Now, I know most of my readers are meat lovers, but as a “part-time vegan” :-) this does interest me.
Redefine Meat, an Israeli startup company, announced that high-end restaurants will be serving their 3D-printed plant-based "meat" products to diners in select areas of Europe. I don't know about you, but it's hard to figure out how you "print plant-based meat," but that's just what this innovative Israeli company has figured out how to do. And they say they specialize in "the world's first" whole cuts that resemble cuts of beef and lamb.
Most plant-based meat alternatives perhaps have the flavor of meat, but they don't have the texture. Redefine Meat claims to have "cracked the holy grail of the alternative meat industry." "New Meat," Redefine Meat's product line, includes whole cuts, burgers, sausages, lamb kebabs, and ground beef. Their goal is to become "the world's largest meat company by offering every single cut that a cow does."
Entrepreneurs Eschchar Ben-Shitrit and Adam Lahav produced their first "printed" steak in 2018. They have patented industrial-scale manufacturing technology that fully replicates beef, including the muscle structure of meat. The "ink" is a mix of pea protein, soy, beetroot, chickpeas, and coconut fat. The company found a way to utilize the fat in the plants to mimic beef fat and natural flavors and colors to duplicate the blood factor and juiciness in meat. The products are high in protein and have no cholesterol.
Redefine Meat aims to sell the specialized 3-D printers and ink cartridges to meat distributors worldwide, who will, in turn, produce and distribute the "meat" to eateries and other customers.
Dishes featuring "New Meat" will soon be on tables at Marco Pierre White's Steak Houses in the UK (22 restaurants established by celebrity chef Marco Pierre White), Brigadiers (an Indian restaurant in the UK, and Michelin-starred restaurants Ron Gastrobar in the Netherlands (started by Dutch chef and TV star Ron Blaauw). Redefine Meat is already on tables in Israel at more than 150 restaurants, including Coffee Bar and Hotel Montefiore in Tel Aviv. In addition, the company is working on launching in the US and Asia.

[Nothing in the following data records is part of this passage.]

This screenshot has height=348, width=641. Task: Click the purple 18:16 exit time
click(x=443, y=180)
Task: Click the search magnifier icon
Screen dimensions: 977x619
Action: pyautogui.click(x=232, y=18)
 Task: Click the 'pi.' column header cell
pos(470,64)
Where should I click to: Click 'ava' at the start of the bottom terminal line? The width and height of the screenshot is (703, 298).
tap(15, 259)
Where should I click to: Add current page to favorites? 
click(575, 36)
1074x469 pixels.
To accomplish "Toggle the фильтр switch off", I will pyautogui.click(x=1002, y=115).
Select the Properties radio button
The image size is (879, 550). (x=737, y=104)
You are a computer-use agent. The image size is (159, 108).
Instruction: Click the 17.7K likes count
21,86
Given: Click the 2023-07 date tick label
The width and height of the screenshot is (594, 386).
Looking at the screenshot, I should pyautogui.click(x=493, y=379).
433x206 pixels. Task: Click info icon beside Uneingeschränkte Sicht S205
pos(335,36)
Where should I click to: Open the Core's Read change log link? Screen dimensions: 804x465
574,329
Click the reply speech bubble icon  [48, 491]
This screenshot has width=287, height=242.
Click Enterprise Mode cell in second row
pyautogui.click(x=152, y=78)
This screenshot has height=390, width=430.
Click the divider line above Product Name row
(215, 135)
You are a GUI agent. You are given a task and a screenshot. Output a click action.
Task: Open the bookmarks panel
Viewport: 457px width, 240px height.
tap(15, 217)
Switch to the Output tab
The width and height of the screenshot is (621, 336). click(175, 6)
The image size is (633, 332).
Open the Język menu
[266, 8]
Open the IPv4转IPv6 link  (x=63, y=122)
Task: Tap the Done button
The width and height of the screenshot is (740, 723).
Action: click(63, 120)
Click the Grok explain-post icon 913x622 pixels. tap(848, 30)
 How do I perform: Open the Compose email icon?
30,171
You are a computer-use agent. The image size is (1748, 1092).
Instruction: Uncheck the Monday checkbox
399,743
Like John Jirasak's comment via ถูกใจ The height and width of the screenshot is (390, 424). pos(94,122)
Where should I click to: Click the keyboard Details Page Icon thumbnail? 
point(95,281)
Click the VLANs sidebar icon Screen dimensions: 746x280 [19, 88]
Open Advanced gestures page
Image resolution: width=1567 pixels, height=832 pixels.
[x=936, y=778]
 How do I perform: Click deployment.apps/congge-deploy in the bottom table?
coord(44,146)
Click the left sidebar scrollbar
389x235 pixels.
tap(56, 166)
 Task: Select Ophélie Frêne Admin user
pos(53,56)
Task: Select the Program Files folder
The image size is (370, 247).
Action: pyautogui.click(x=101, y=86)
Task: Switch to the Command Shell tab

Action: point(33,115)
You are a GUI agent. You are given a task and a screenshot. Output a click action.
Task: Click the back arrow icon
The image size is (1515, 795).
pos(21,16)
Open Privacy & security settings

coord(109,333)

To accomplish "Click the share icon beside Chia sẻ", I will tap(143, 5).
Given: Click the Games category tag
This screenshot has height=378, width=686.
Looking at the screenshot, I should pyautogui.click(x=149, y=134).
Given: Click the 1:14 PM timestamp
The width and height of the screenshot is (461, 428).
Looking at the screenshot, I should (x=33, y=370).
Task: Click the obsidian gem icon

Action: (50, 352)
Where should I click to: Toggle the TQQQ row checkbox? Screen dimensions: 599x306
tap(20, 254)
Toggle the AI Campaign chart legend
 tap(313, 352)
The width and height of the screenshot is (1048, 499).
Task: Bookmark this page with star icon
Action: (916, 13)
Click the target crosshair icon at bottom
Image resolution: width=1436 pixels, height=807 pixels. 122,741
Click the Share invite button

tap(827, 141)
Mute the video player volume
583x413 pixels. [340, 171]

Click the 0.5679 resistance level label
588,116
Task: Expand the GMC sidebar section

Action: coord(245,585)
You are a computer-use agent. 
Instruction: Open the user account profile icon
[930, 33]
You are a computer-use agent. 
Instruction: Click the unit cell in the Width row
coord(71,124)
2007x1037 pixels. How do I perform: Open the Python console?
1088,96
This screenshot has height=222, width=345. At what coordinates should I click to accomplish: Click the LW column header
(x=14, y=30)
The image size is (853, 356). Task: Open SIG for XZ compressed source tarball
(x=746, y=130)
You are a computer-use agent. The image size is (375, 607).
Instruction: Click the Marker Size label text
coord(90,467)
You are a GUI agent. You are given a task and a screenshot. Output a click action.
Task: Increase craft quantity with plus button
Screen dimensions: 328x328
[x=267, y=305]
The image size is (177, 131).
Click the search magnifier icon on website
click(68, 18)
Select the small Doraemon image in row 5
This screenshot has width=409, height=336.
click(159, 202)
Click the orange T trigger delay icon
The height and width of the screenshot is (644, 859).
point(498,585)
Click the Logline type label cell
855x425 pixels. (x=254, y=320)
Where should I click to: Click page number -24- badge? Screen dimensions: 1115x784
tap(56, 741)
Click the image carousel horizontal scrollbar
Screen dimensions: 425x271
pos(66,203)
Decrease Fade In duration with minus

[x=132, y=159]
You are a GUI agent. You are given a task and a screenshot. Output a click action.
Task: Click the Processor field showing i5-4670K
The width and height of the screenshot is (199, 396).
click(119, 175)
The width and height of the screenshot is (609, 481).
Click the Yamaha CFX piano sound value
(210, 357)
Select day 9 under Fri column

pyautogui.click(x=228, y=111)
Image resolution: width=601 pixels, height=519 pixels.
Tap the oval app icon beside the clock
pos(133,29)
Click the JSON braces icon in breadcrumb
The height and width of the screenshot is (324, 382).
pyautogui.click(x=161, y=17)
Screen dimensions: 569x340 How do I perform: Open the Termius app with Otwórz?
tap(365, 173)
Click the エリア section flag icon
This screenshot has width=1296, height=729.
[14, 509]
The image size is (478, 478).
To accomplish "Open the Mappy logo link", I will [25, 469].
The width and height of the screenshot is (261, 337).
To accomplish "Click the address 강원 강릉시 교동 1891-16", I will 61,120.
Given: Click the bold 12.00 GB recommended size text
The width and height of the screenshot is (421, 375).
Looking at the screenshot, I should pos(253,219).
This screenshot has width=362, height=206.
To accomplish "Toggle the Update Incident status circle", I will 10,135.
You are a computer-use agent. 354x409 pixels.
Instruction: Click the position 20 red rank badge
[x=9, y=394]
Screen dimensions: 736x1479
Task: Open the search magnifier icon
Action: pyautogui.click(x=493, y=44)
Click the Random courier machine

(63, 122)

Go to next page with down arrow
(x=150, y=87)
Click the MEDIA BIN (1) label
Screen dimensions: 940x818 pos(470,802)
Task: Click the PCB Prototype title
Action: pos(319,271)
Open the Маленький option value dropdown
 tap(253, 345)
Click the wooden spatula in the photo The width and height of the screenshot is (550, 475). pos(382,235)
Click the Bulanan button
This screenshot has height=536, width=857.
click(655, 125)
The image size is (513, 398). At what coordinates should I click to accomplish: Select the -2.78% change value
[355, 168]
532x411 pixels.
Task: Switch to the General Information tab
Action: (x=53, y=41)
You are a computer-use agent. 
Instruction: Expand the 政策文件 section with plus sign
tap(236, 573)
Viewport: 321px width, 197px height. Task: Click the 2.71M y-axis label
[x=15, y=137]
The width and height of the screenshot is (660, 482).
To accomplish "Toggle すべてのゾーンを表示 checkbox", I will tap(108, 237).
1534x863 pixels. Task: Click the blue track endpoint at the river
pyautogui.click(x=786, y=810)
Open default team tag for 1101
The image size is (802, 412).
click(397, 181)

Ninety percent of meat-eaters that participated in a blind taste test liked "New Meat" products. "For me, this is a gamechanger, as we can now serve another variety of high-quality meat to our customers that just happens to be made from plant-based ingredients," Dutch Chef Blaauw said. "Even now, my head is still spinning with the possibilities this meat creates for our menu."
The global substitute meat market is expected to reach $8.1 billion over the next five years, as consumers look for ways to reduce their meat intake for health, animal welfare, or environmental reasons, according to Allied Market Research.
And Israel appears to be pioneering and innovating in this arena as well. In addition to Redefine Meat "printing" plant-based "meat," another company in Israel, Aleph Farms, has found a way to "grow" meat in a laboratory using meat cells…producing meat without killing animals.